Source extract START
Divergences in a non-centered computational model

Isaac_Fradkin · October 24, 2019, 9:07pm

Hi all.
I’m trying to fit a computational model of a Bayesian state space model, that includes three parameters per participants - tau (corresponding with 1-process noise), gamma (corresponding with 1-observation noise) and w (corresponding with the probability for random responding). The model is quite complex, and so I attach only the parameters and model parts (the model itself is within a function).
Here is the thing - I’m using a non-centered parameterization, but am still getting some divergent transitions (~40, using 3 chains of 1000 iterations, 400 of which are warmup. Note this this already takes a few days to finish sampling, so any larger numbers would take even more time).
However, posterior predictive checks show that the model is working. And when I run the computational model for individual participants (in a non-hierarchical model) no divergences occur.
Even stranger, when examining the parallel coordinates plots (attached herewith) there is no evidence that divergences are concentrated in a specific range of any parameter. I was also unable to find any evidence for bad geometry using pair plots (I can’t attach all of them but a sample including the immediate suspects can be found in the file). Finally, I also attach the plot comparing lp and acceptance for divergent vs. non-divergent transitions (I’m not sure exactly how to interpret it, but I can’t see any clear distinction here too).
Divergences plots.pdf (806.1 KB)
Source extract END
Recorded information START
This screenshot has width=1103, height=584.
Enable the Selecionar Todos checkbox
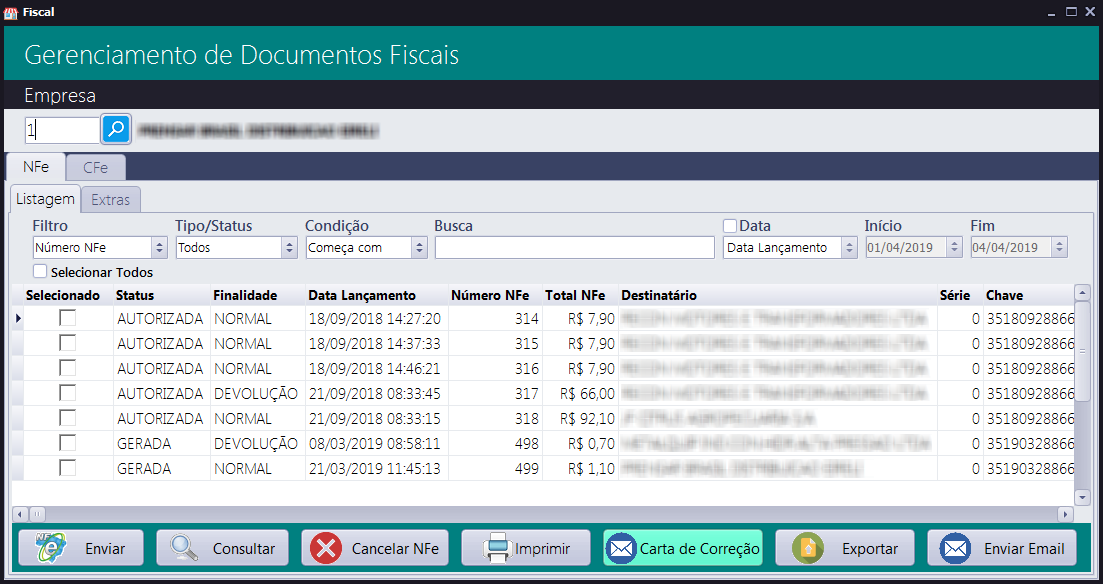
Recorded information END
> _Complete the following_
[a] According to the forum post, how many chains and iterations were used, and how many of those iterations were warmup?
[b] Print everything in the forum post from "Divergences in a" down to "even more time).".
The lines bear no relation to the forum post.

> _Solutions to the problems_
[a] Three chains of 1000 iterations, 400 of which were warmup.

[b]
Divergences in a non-centered computational model

Isaac_Fradkin · October 24, 2019, 9:07pm

Hi all.
I’m trying to fit a computational model of a Bayesian state space model, that includes three parameters per participants - tau (corresponding with 1-process noise), gamma (corresponding with 1-observation noise) and w (corresponding with the probability for random responding). The model is quite complex, and so I attach only the parameters and model parts (the model itself is within a function).
Here is the thing - I’m using a non-centered parameterization, but am still getting some divergent transitions (~40, using 3 chains of 1000 iterations, 400 of which are warmup. Note this this already takes a few days to finish sampling, so any larger numbers would take even more time).